Consumer price index (CPI) inflation declined rapidly from its peak in 2022, averaging 2.1 percent in 2023, before turning to a modest deflation at the beginning of 2024. The volatility of CPI inflation is primarily driven by fluctuations in food and oil prices, which are prone to global trends. Gradually approaching pre-pandemic levels, CPI inflation is expected to rise to 2.2 percent in 2024 and 2.3 percent in 2025 due to higher domestic demand and a possible rebound in energy prices.

The current account balance turned into a surplus of 1.3 percent of GDP in 2023, reflecting a significant reduction in trade deficit. The services account turned into a surplus on the back of a robust recovery in tourism. The current account is projected to register a smaller surplus in 2024 and 2025, before returning to a deficit in the medium term, reflecting a recovery in demand for imported goods as the economy strengthens.

Risks, vulnerabilities

Cambodia’s growth outlook is highly vulnerable to external risks. These include slower growth in China, a sharp growth slowdown in the U.S. and Europe, potential shifts in US and EU trade policies, and a spike in global commodity prices.

Domestically, the Cambodian banking sector faces a gradual rise in non-performing loans (NPLs). AMRO’s reverse stress test indicates that the banking sector remains resilient.

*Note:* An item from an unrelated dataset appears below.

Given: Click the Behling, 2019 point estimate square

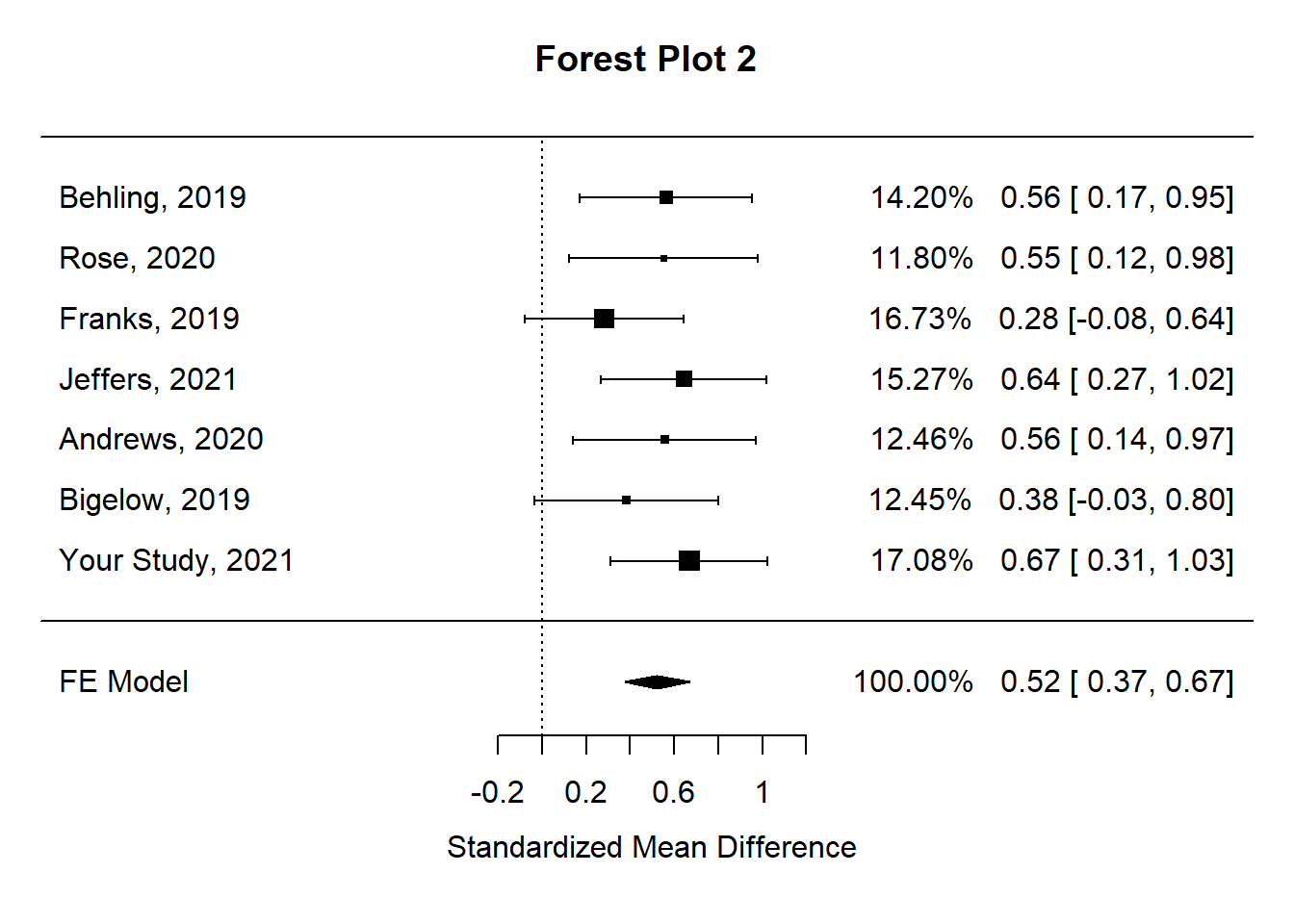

But the capital adequacy ratio of a few banks could fall below the minimum requirement, particularly those with large exposure to sectors with high NPLs, such as hotels and restaurants, real estate, and wholesale and retail trade. A further weakening of the real estate sector could result in financial distress for some developers and heighten credit risks.

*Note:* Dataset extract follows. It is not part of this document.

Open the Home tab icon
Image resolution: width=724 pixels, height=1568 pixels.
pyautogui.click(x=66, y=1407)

Cambodia’s long-term potential growth may struggle to rebound to pre-pandemic levels of around 8 percent due to the scarring effects of the COVID-19 pandemic caused by disruptions in education and impaired balance sheets of firms.

Policy recommendations

The government should prioritize its fiscal consolidation plan to rebuild policy space. Increasing the efficiency of expenditure and reallocating resources to government priorities are key to enhance development outcomes and boosting growth potential. Raising revenue is crucial to secure funds for development and enhance fiscal sustainability. Streamlining tax incentives for investments is necessary to preserve fiscal space and limit forgone revenue. Cambodia needs to diversify its financing sources for public investment as rising per-capita income levels will reduce access to concessional loans.

The National Bank of Cambodia should resume its post-pandemic normalization of forbearance policies in 2025 and prepare to normalize the reserve requirement ratio for foreign currencies in a timely manner. Together with the capital adequacy framework, the capital conservation buffer should be fully implemented promptly. Developing a deposit insurance scheme and a bank resolution and crisis management framework are essential to strengthen financial stability.

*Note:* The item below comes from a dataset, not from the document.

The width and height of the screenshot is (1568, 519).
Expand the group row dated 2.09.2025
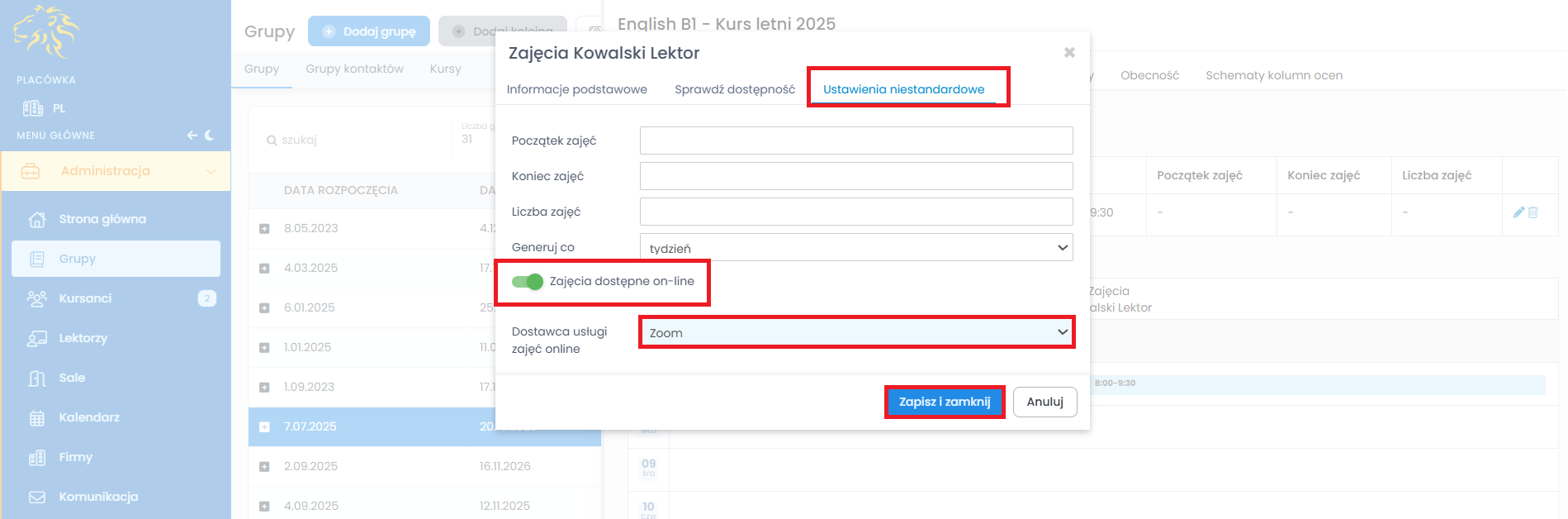tap(264, 467)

The Non-Banking Financial Services Authority should establish a comprehensive legal framework and step up its supervision of the real estate sector. Tightening oversight on unregulated shadow banking activities remains critical in mitigating hidden credit risks. Introducing a new law for real estate development, improving audited financial reporting, and collecting more granular data on key risks are also essential to improve the resilience of the sector.

In the longer term, the authorities should reinforce efforts to mitigate the scarring effects of the pandemic. It is important for Cambodia to upgrade human capital, improve the investment climate, and advance in global value. The country’s growth potential can be enhanced through infrastructure development, digitalization, as well as lowering logistic costs. The authorities should ensure the timely implementation of structural reforms listed in the Pentagonal Strategy.